Useful sandboxing for privilege separation
Useful sandboxing for privilege separation
Posted Jan 27, 2005 11:13 UTC (Thu) by hmh (subscriber, #3838)In reply to: Securely renting out your CPU with Linux by ttonino
Parent article: Securely renting out your CPU with Linux
Exactly. Add some read/write-related syscals (epool, select, pool, shutdown, fseek and friends, ioctl, mmap of already open FDs...), plus signal handling, and this code would really be useful to create worker children that simply cannot step outside of their very strict bounds.
Give it two security levels (the first one does not give access to seek, ioctl or mmap, or any other non-socket operations), and it would still be useful for grid computing.

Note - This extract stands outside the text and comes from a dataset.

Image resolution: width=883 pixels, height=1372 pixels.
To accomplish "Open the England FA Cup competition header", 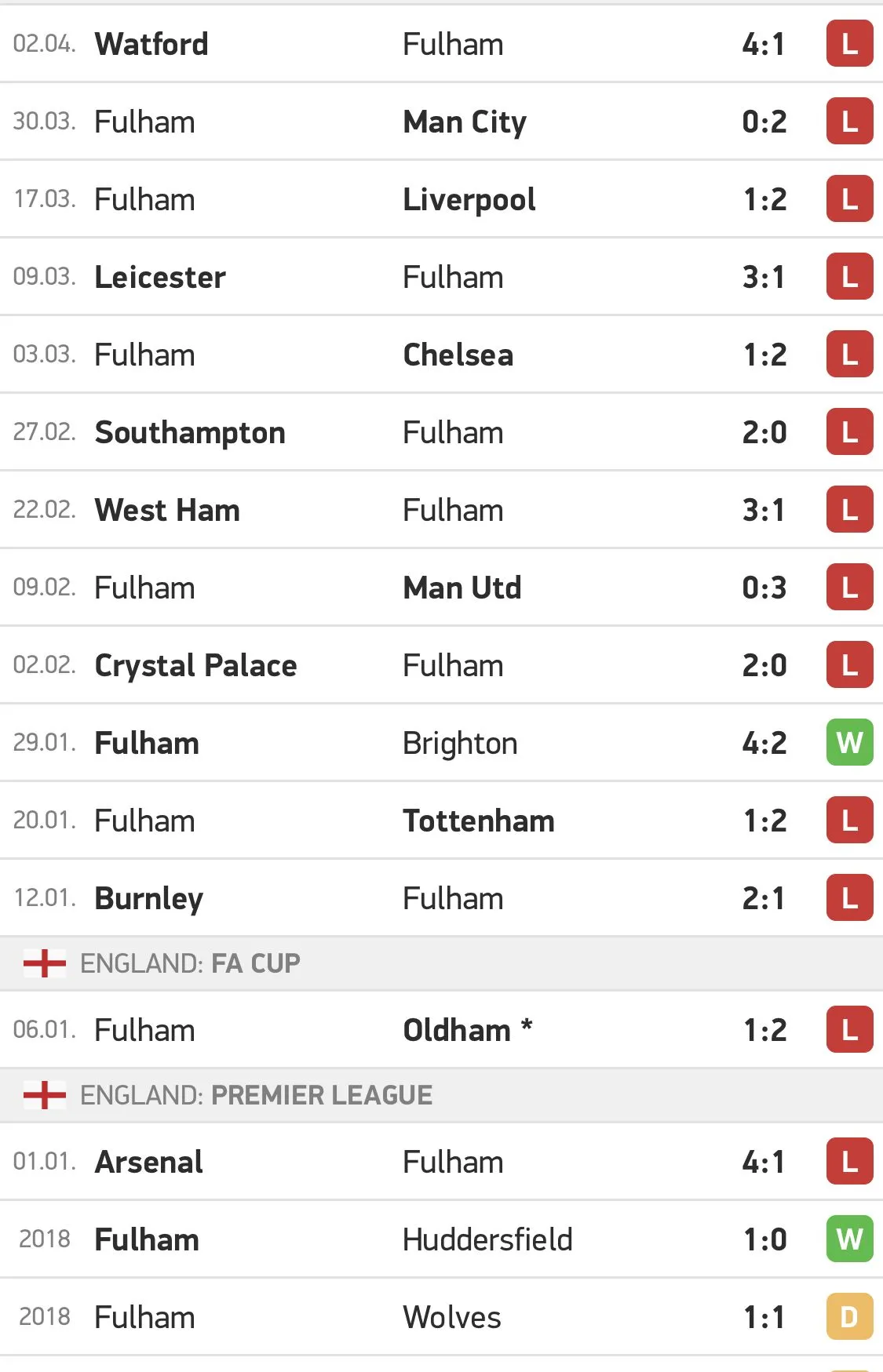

It is a pretty exiting idea, overall. AND it is something we can use everywhere when available easily, unlike SELinux.
Posted Jan 27, 2005 16:01 UTC (Thu)
by MathFox (guest, #6104)
[Link]
What you are talking about are actually "Process based access controls" that implement a security policy on a per-process basis.Useful sandboxing for privilege separation
I do think that it is great to have something like that in the kernel, but the present patch is a bit crude. (Can it run an embedded Acrobat Reader in a browser-controlled sandbox?) We'll need some discussion about the design and desired functionality.